Giving the gift of time to our community can bring holiday promise of hope, new beginnings
It’s been a tough couple of years. The pandemic has sapped our patience and energy. Our national political life has devolved into stark division between reality and conspiracy. Climate change has become terrifyingly real. And measures of social decline and despair — teen suicides, drug overdose deaths, and homelessness — rise like a poisonous fog.
We have never needed the good cheer of a holiday season more. The solstice, with its promise of light; Christmas, with its promise of redemption; and a coming New Year, with its encouragement of new beginnings — we need them all. But good cheer isn’t served up by dates on the calendar; in every household, it’s up to us to create it for ourselves and others.
Ideally, the light, redemption and new beginnings of the holidays carry us into a new year with a renewed sense of hope and purpose. We aim to be better and do better, at home and in the world around us.
We have some ideas about how to succeed.
Giving more money to causes you care about is wonderful. But we’d argue that if you really want hope — and if you really want to be better and do better — it’s your time that matters.

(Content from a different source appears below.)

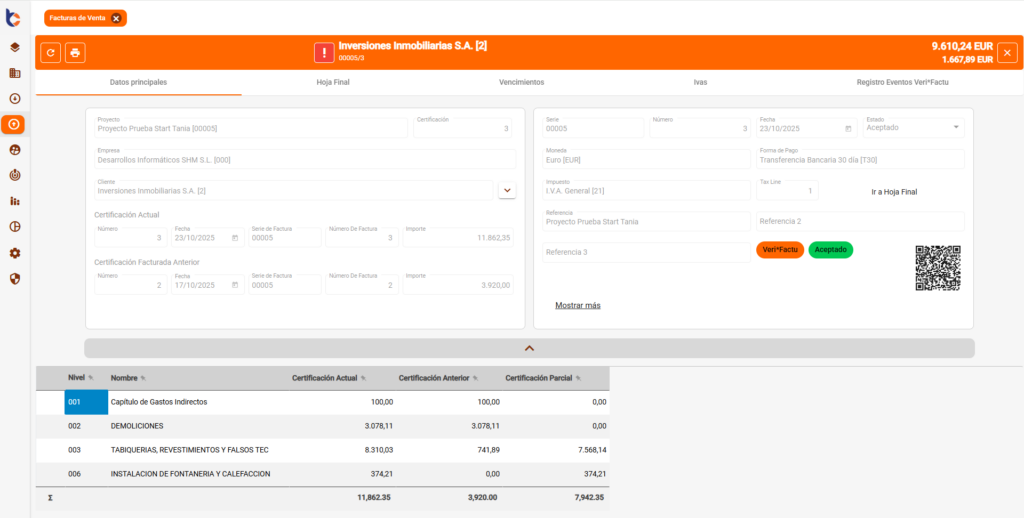Expand the Cliente dropdown arrow

507,190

The loneliness, addiction and despair that lead to social decline and conflict cry out for an increase in positive human contact among people of all ages, all beliefs and all differences of race, income and identity. Isolation has been exacerbated by the pandemic, but we’ve been digging foxholes rather than building bridges for a long time. We’ve neglected lonely neighbors, shortchanged children, and left many of our elders alone in the world. Many of us lived in social bubbles even before we retreated into COVID bubbles, and we need to get out of them.

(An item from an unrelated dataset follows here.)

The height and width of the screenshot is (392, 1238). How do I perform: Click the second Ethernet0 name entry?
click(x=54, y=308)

We also need to invest more time in our suffering planet. The growing peril of climate change was created in part by our choices of convenience and speed over sustainability — by driving rather than walking, buying rather than making, replacing rather than repairing, consuming rather than creating. We need to turn fear of climate change into agency and urgency.
To do lasting good for the world, we need to work together, and volunteering is one way to do that. Studies galore have found that people who have satisfying volunteer work are happier. A good volunteer job is one you enjoy and can sustain, not one that feels like a grim duty. Like any job search, it can take time and effort to find the right fit.

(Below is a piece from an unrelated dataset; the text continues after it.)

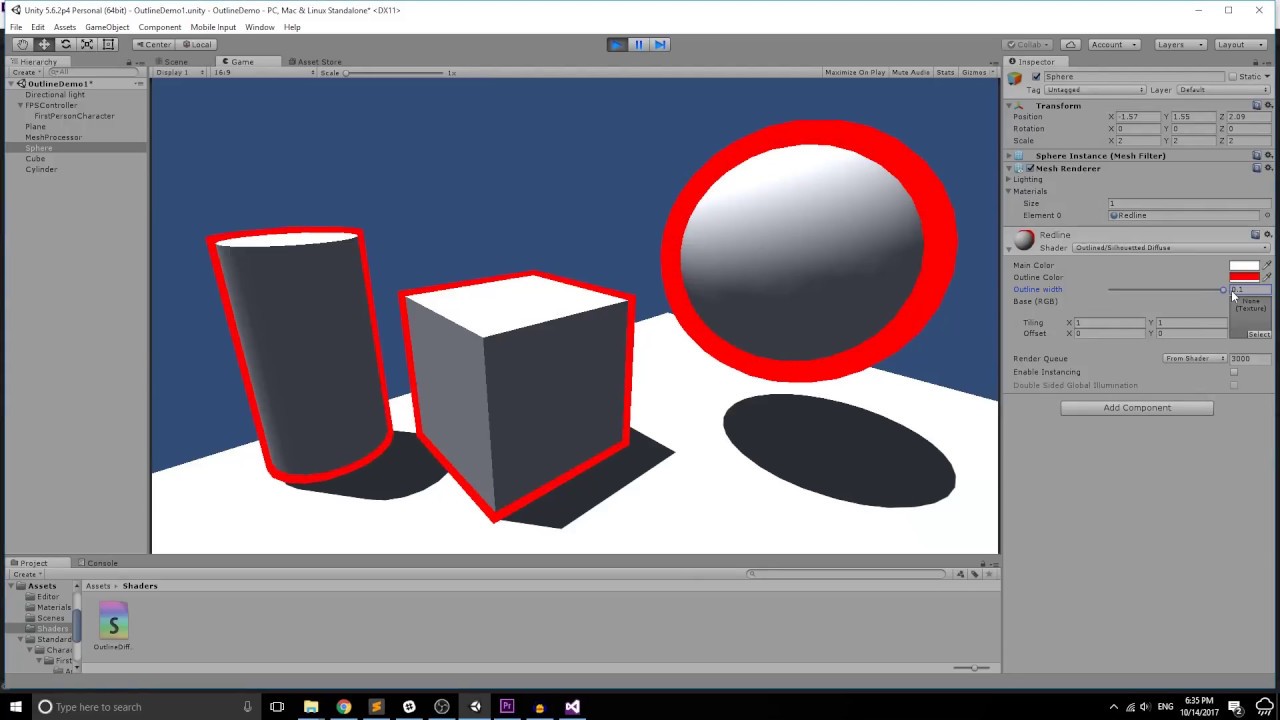Click the cloud services icon
The height and width of the screenshot is (720, 1280).
click(x=1070, y=44)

Some nonprofit volunteer efforts have been curtailed by the pandemic, but many remain. Together! needs volunteers for kids’ programs, including its after-school clubhouse, community schools program, and event planning. For those willing to make a big commitment, they also need host homes for homeless teens.
Senior Services has plenty for volunteers to do. They need Meals on Wheels drivers, kitchen assistants, sales clerks for their bargain shop, safety ambassadors to check the vaccination status of visitors to their centers, and help with their pet fund.
If you’d rather be outdoors planting trees, the Nisqually Land Trust has a place for you, even in the winter. Capital Land Trust has an active volunteer program too.
These are a tiny fraction of volunteer jobs with nonprofits. And nonprofits aren’t the only game in town. Whether your passion is racial justice, gardening, working to end homelessness, fair trade, art, neighborhood improvement, sewing, or bowling, the most important goal is to share it. The world outside your door needs you more than Netflix does.
We can all do better — and have deeper happiness every day of the year — if we use our time to give the people in our communities more to be grateful for next Thanksgiving.